**WHAT YOU WILL DO:** Reproduce the entries below in full, word for word.
[MATERIAL SUPPLIED]
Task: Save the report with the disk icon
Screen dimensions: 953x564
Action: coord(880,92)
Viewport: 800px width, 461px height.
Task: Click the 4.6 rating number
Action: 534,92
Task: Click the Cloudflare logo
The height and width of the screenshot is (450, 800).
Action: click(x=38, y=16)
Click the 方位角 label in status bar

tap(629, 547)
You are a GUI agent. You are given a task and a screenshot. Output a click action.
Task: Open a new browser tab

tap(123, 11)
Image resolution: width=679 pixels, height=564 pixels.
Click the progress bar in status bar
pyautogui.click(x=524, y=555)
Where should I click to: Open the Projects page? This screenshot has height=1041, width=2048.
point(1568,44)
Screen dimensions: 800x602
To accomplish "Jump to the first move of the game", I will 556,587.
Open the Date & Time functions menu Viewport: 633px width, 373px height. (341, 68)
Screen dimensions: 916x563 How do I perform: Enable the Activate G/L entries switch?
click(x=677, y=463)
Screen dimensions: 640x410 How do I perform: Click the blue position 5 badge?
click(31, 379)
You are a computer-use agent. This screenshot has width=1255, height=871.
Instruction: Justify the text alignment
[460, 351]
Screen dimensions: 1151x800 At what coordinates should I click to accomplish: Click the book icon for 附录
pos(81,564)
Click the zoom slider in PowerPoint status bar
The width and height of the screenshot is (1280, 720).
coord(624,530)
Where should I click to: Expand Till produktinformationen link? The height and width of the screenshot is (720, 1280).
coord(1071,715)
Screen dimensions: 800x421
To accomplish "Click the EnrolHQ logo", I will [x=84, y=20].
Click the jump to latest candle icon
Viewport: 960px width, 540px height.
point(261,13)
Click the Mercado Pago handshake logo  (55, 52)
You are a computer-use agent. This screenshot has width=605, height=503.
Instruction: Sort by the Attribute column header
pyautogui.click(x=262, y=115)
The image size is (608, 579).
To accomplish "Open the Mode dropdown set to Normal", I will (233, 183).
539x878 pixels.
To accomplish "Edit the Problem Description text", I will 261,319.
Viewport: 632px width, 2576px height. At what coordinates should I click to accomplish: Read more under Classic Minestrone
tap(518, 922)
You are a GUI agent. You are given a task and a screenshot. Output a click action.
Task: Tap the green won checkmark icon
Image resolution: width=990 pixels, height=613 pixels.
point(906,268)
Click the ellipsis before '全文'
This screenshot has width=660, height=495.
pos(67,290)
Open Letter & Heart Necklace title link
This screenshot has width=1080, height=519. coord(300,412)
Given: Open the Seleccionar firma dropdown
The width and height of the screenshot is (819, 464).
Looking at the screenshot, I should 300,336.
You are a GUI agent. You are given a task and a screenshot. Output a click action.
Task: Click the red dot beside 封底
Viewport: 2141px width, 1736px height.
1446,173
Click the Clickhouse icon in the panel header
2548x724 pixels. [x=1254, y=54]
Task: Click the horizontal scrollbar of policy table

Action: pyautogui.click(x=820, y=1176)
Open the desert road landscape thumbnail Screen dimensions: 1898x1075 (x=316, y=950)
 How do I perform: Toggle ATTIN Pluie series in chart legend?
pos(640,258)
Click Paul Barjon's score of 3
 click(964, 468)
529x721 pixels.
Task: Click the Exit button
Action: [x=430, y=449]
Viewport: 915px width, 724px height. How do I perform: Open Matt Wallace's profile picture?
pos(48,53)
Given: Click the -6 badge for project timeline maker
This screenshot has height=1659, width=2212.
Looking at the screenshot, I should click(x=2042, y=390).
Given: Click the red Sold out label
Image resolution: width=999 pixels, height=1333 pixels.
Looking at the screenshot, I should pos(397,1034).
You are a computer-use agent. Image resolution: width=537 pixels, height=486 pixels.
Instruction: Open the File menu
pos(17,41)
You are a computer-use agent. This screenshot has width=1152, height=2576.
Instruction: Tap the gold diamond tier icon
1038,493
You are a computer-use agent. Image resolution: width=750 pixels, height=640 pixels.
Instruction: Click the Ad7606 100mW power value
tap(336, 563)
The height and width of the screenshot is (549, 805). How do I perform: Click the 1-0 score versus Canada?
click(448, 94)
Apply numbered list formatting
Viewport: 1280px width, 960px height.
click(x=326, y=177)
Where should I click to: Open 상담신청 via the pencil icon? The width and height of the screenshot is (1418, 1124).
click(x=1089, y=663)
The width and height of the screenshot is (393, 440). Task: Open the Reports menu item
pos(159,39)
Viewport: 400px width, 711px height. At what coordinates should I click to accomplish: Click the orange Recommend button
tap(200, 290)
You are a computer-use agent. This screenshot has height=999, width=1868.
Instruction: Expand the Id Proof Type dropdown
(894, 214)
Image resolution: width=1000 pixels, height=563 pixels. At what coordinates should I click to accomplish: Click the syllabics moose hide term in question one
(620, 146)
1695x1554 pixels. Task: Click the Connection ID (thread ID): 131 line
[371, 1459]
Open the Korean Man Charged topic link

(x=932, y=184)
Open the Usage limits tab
[/MATERIAL SUPPLIED]
**YOUR RESPONSE:**
Task: Save the report with the disk icon
Screen dimensions: 953x564
Action: coord(880,92)
Viewport: 800px width, 461px height.
Task: Click the 4.6 rating number
Action: 534,92
Task: Click the Cloudflare logo
The height and width of the screenshot is (450, 800).
Action: click(x=38, y=16)
Click the 方位角 label in status bar

tap(629, 547)
You are a GUI agent. You are given a task and a screenshot. Output a click action.
Task: Open a new browser tab

tap(123, 11)
Image resolution: width=679 pixels, height=564 pixels.
Click the progress bar in status bar
pyautogui.click(x=524, y=555)
Where should I click to: Open the Projects page? This screenshot has height=1041, width=2048.
point(1568,44)
Screen dimensions: 800x602
To accomplish "Jump to the first move of the game", I will 556,587.
Open the Date & Time functions menu Viewport: 633px width, 373px height. (341, 68)
Screen dimensions: 916x563 How do I perform: Enable the Activate G/L entries switch?
click(x=677, y=463)
Screen dimensions: 640x410 How do I perform: Click the blue position 5 badge?
click(31, 379)
You are a computer-use agent. This screenshot has width=1255, height=871.
Instruction: Justify the text alignment
[460, 351]
Screen dimensions: 1151x800 At what coordinates should I click to accomplish: Click the book icon for 附录
pos(81,564)
Click the zoom slider in PowerPoint status bar
The width and height of the screenshot is (1280, 720).
coord(624,530)
Where should I click to: Expand Till produktinformationen link? The height and width of the screenshot is (720, 1280).
coord(1071,715)
Screen dimensions: 800x421
To accomplish "Click the EnrolHQ logo", I will [x=84, y=20].
Click the jump to latest candle icon
Viewport: 960px width, 540px height.
point(261,13)
Click the Mercado Pago handshake logo  (55, 52)
You are a computer-use agent. This screenshot has width=605, height=503.
Instruction: Sort by the Attribute column header
pyautogui.click(x=262, y=115)
The image size is (608, 579).
To accomplish "Open the Mode dropdown set to Normal", I will (233, 183).
539x878 pixels.
To accomplish "Edit the Problem Description text", I will 261,319.
Viewport: 632px width, 2576px height. At what coordinates should I click to accomplish: Read more under Classic Minestrone
tap(518, 922)
You are a GUI agent. You are given a task and a screenshot. Output a click action.
Task: Tap the green won checkmark icon
Image resolution: width=990 pixels, height=613 pixels.
point(906,268)
Click the ellipsis before '全文'
This screenshot has width=660, height=495.
pos(67,290)
Open Letter & Heart Necklace title link
This screenshot has width=1080, height=519. coord(300,412)
Given: Open the Seleccionar firma dropdown
The width and height of the screenshot is (819, 464).
Looking at the screenshot, I should 300,336.
You are a GUI agent. You are given a task and a screenshot. Output a click action.
Task: Click the red dot beside 封底
Viewport: 2141px width, 1736px height.
1446,173
Click the Clickhouse icon in the panel header
2548x724 pixels. [x=1254, y=54]
Task: Click the horizontal scrollbar of policy table

Action: pyautogui.click(x=820, y=1176)
Open the desert road landscape thumbnail Screen dimensions: 1898x1075 (x=316, y=950)
 How do I perform: Toggle ATTIN Pluie series in chart legend?
pos(640,258)
Click Paul Barjon's score of 3
 click(964, 468)
529x721 pixels.
Task: Click the Exit button
Action: [x=430, y=449]
Viewport: 915px width, 724px height. How do I perform: Open Matt Wallace's profile picture?
pos(48,53)
Given: Click the -6 badge for project timeline maker
This screenshot has height=1659, width=2212.
Looking at the screenshot, I should click(x=2042, y=390).
Given: Click the red Sold out label
Image resolution: width=999 pixels, height=1333 pixels.
Looking at the screenshot, I should pos(397,1034).
You are a computer-use agent. Image resolution: width=537 pixels, height=486 pixels.
Instruction: Open the File menu
pos(17,41)
You are a computer-use agent. This screenshot has width=1152, height=2576.
Instruction: Tap the gold diamond tier icon
1038,493
You are a computer-use agent. Image resolution: width=750 pixels, height=640 pixels.
Instruction: Click the Ad7606 100mW power value
tap(336, 563)
The height and width of the screenshot is (549, 805). How do I perform: Click the 1-0 score versus Canada?
click(448, 94)
Apply numbered list formatting
Viewport: 1280px width, 960px height.
click(x=326, y=177)
Where should I click to: Open 상담신청 via the pencil icon? The width and height of the screenshot is (1418, 1124).
click(x=1089, y=663)
The width and height of the screenshot is (393, 440). Task: Open the Reports menu item
pos(159,39)
Viewport: 400px width, 711px height. At what coordinates should I click to accomplish: Click the orange Recommend button
tap(200, 290)
You are a computer-use agent. This screenshot has height=999, width=1868.
Instruction: Expand the Id Proof Type dropdown
(894, 214)
Image resolution: width=1000 pixels, height=563 pixels. At what coordinates should I click to accomplish: Click the syllabics moose hide term in question one
(620, 146)
1695x1554 pixels. Task: Click the Connection ID (thread ID): 131 line
[371, 1459]
Open the Korean Man Charged topic link

(x=932, y=184)
Open the Usage limits tab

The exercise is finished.